Museum houses, like Mount Vernon and
Monticello, were the norm for historic preservation for much of the
first half of the 20th century. The passage of the National
Historic Preservation Act allowed a broadening of preservation through a
more unified system of Federal, State, and Local government services.
Since 1966, the preservation movement has seen an inclusion of whole
neighborhoods, businesses, and landscapes.
A Richer Heritage: Historic
Preservation in the Twenty-first Century is a series of essays
written by leading scholars in the field of historic preservation. The
goal of the collection is to recap the current state of historic
preservation in America, examine the issues and problems it faces, and
recommend new directions for the future.
The essays are extremely academic to the
point of being laborious to read. In its defense, the editor, Robert E.
Stipe, says in the preface that it’s a textbook for those who want to
enter the field of preservation and for those already active in it.
While this book is not for every pro-preservationist, there is much
information that applies directly to Middle Georgia.

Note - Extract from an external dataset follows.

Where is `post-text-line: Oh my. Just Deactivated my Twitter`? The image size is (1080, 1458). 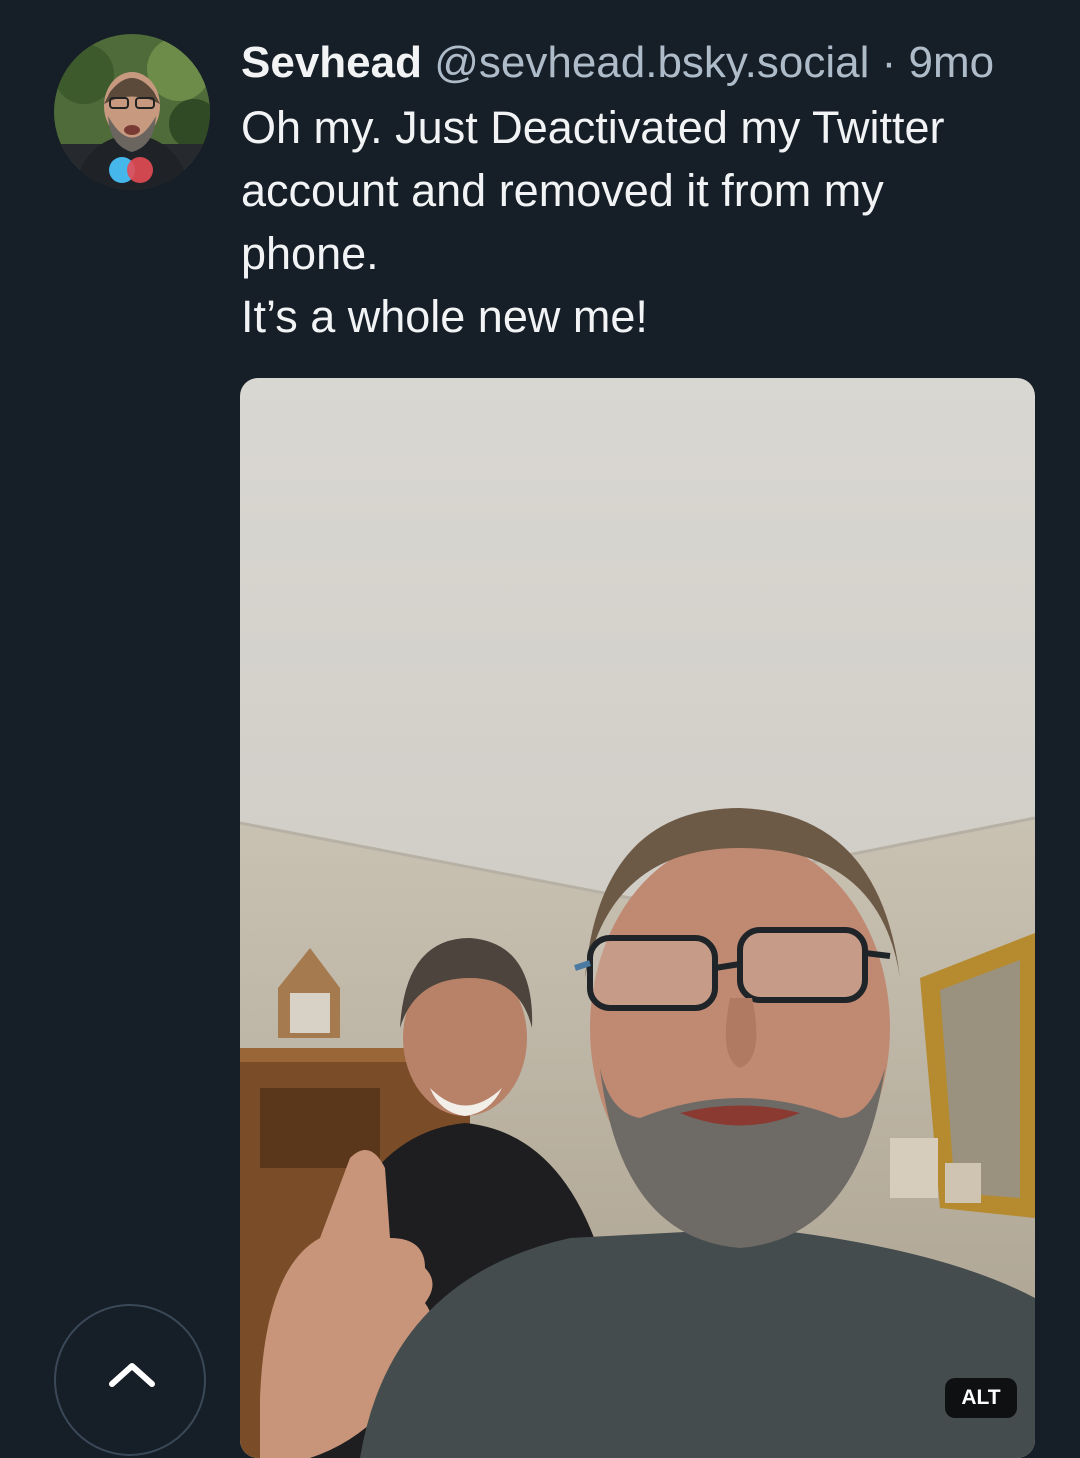
post-text-line: Oh my. Just Deactivated my Twitter is located at coordinates (593, 128).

Of particular concern to our community is
the idea of urban context. In Chapter Four, authors Lina Cofresi and
Rosetta Radtke write, “In planned cities…, the street layout or pattern
is, in fact, the oldest surviving remnant of the concept on which it was
founded…Extreme care must be taken not to taint these important historic
qualities by closing lanes, modifying the size of streets, or reworking
the shape of medians, parks, and squares to facilitate traffic flow.”
In Chapter Nine, Kathryn Welch Howe
discusses the dramatic increase in adaptive use and commercial
rehabilitation projects by private developers. She sites recent studies
that demonstrate the cost-effectiveness of public tax and funding
subsidies to preservation efforts because the costs are offset by tax
revenues and employment gains. Howe emphasizes the need for a strong
planning and zoning (P & Z) board in her passage, “The real estate
investor will be most interested in historic property opportunities
where there is certainty within the developmental process.” The
developers need to know up front what will be allowed and what is
unwelcome.
A Richer Heritage: Historic
Preservation in the Twenty-first Century would not be an exciting
addition to our personal libraries, but we might consider sending copies
to the P & Z board, the Chamber of Commerce, and the city council.
Historic preservation has improved the city of Macon aesthetically and
financially. Even more gains could be made if historic preservation was
used wisely and this is the textbook to teach us how.